他本以為張天奪會嚇一跳,卻不料張天奪一臉鎮定道:“果然如此!”
嚇人不成,自己反倒被嚇了一跳,羅宗驚訝道:“小子,你這話什麽意思?難道你知道些什麽?”
張天奪點點頭,將這幾天的事情詳細的說了出來。
羅宗聽罷白眉緊鎖,半天才道:“如此說來,寒貧那小子十之**就是這個異數了?”
“這隻是一種猜測而已,而且寒貧道長實在沒有理由破壞此次天門道會。”
“小子,不怕一萬就怕萬一啊。”
說到這,羅宗話鋒一轉,問道:“小子,你說西邊山峰裂縫中噴出光芒,那是怎樣的一種光芒?”
張天奪盡量將所看到的光芒描述了一遍,羅宗沉思半晌,突然一拍大腿道:“好家夥,那是召芒!”
“召芒?”張天奪不解道。
“沒錯,那是惡絕所發出的召芒,小子,你們今晚一定要死守西邊山峰,今晚的屍邪將集中攻擊西邊!”
“什麽?!”張天奪豁然站起,險些失足落崖。
羅宗一把抓住他,沉聲道:“那些裂縫大概是惡絕造成的,隻要有一個屍邪漏網衝進去,惡絕必將重現人間,小子,無論如何,你們都要守住西邊陣地!”

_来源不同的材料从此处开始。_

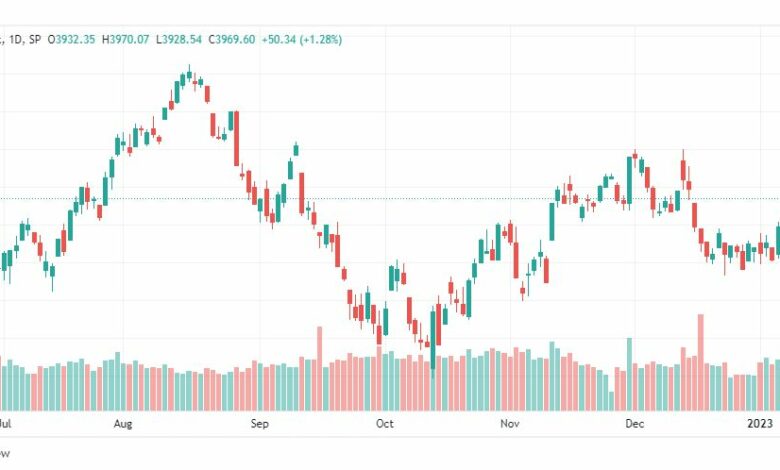
Task: Click the tall green volume bar at the start of December
Action: (x=629, y=375)
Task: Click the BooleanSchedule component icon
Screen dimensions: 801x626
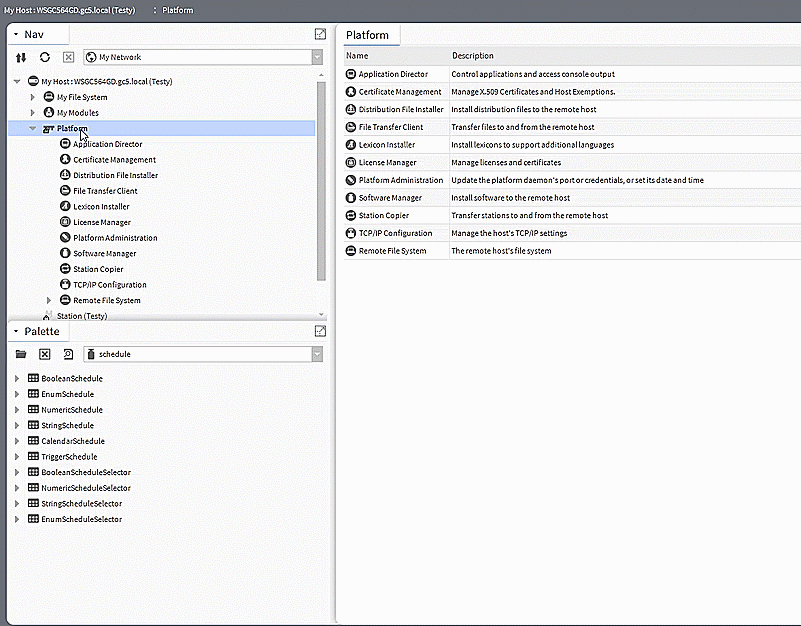Action: point(33,379)
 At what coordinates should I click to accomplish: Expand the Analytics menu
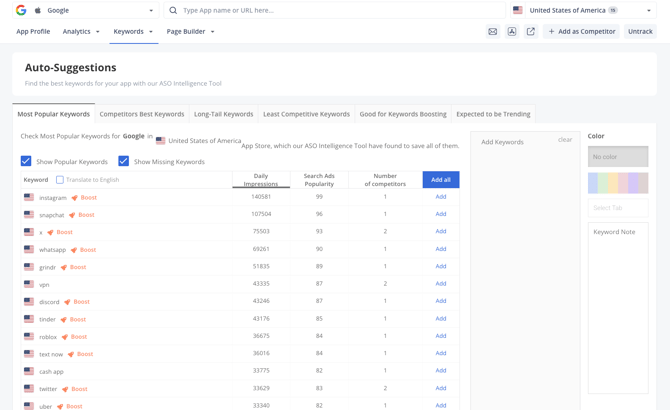81,31
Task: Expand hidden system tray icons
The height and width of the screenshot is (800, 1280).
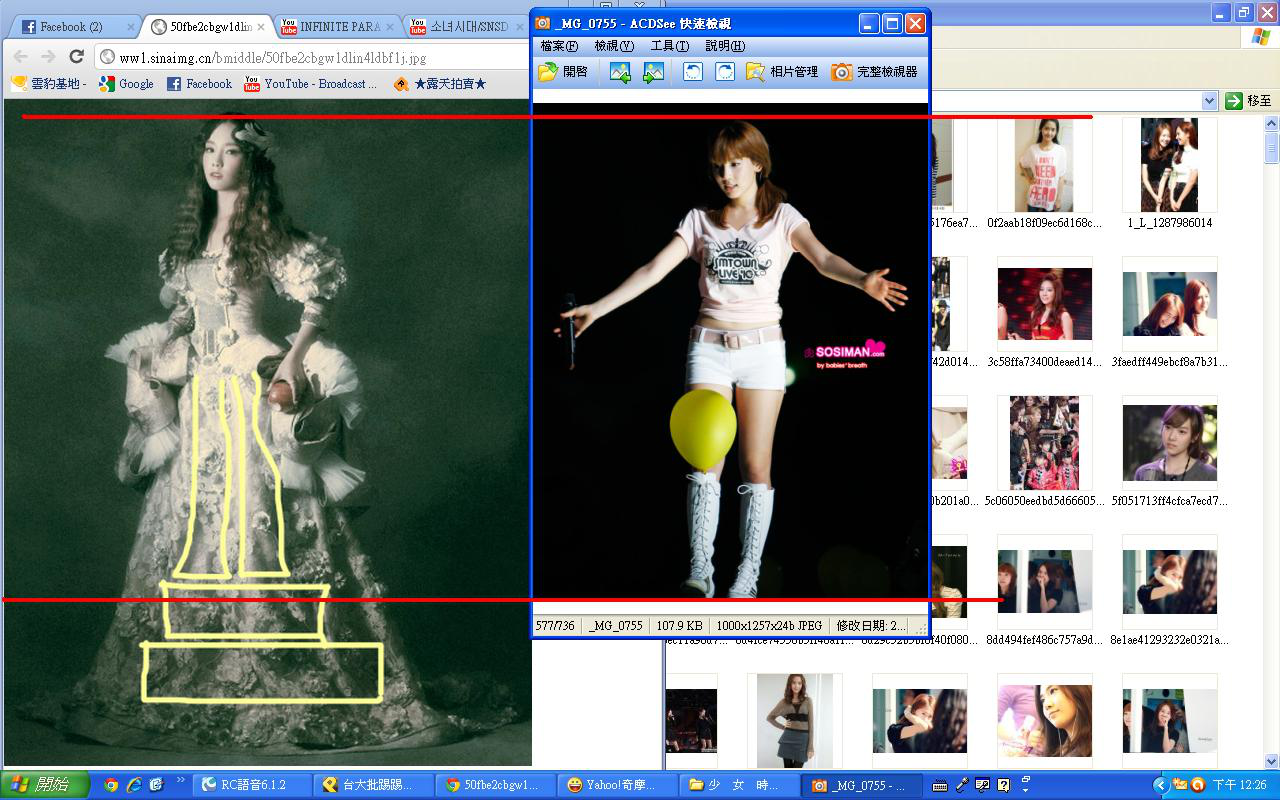Action: [x=1160, y=785]
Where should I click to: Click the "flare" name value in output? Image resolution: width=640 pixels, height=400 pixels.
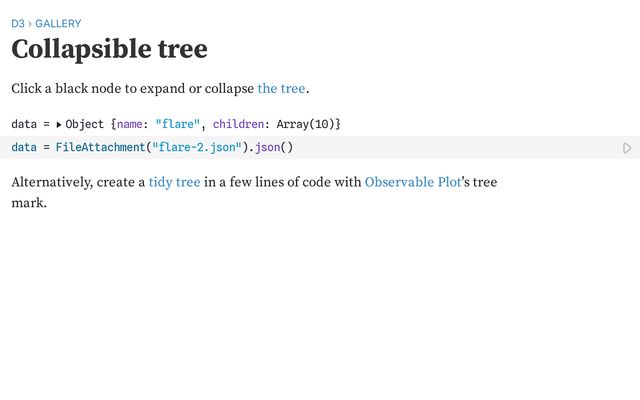pos(177,124)
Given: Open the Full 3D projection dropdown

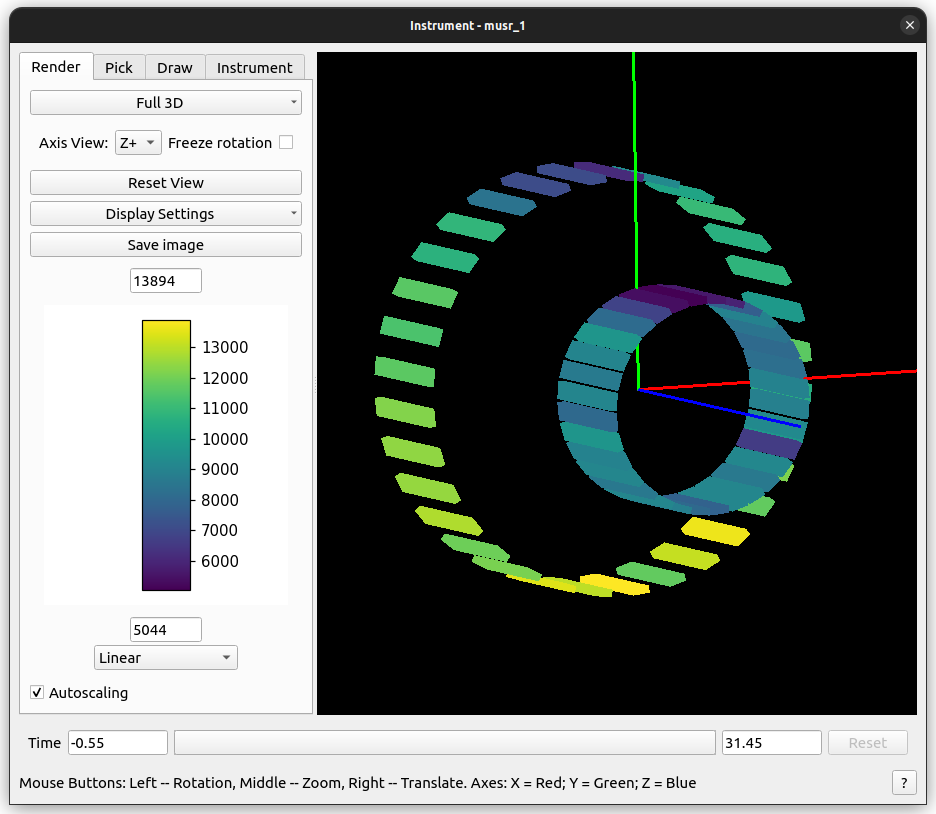Looking at the screenshot, I should 166,103.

張天奪好不容易才冷靜下來,他抹了一把額頭上的冷汗,問道:“前輩,你本事這麽高,若能助我們一臂之力的話,那……”
“不成!”羅宗擺手否決了他的提議,不等張天奪張口詢問,他說道:“西邊的陣地很重要,但天門大陣更重要,我必須進陣監督,以防變數!”
張天奪一聽就明白,羅宗不放心寒貧道長那夥人,他要親自進陣監督,以防不測!
沉默了好一陣子,張天奪搖頭歎氣道:“前輩,我實在想不通寒貧道長有什麽理由破壞此次天門道會,這樣做對他到底有什麽好處?要知道,惡絕一旦重臨人間,首當其衝的就是天下正道,難道他不怕自己的門人弟子遭殃嗎?”
蜀山瘋丐雖然本領通天,卻也想不通這當中原因,他答非所問道:“隻可惜當初他們邀請我主持正道時我將他們拒之門外,唉,眼下也隻能盡人事聽天命了。”
想了想,又道:“小家夥,天門道會你若能活下來的話,你便到陰陽山找陰陽婆婆,謹記!”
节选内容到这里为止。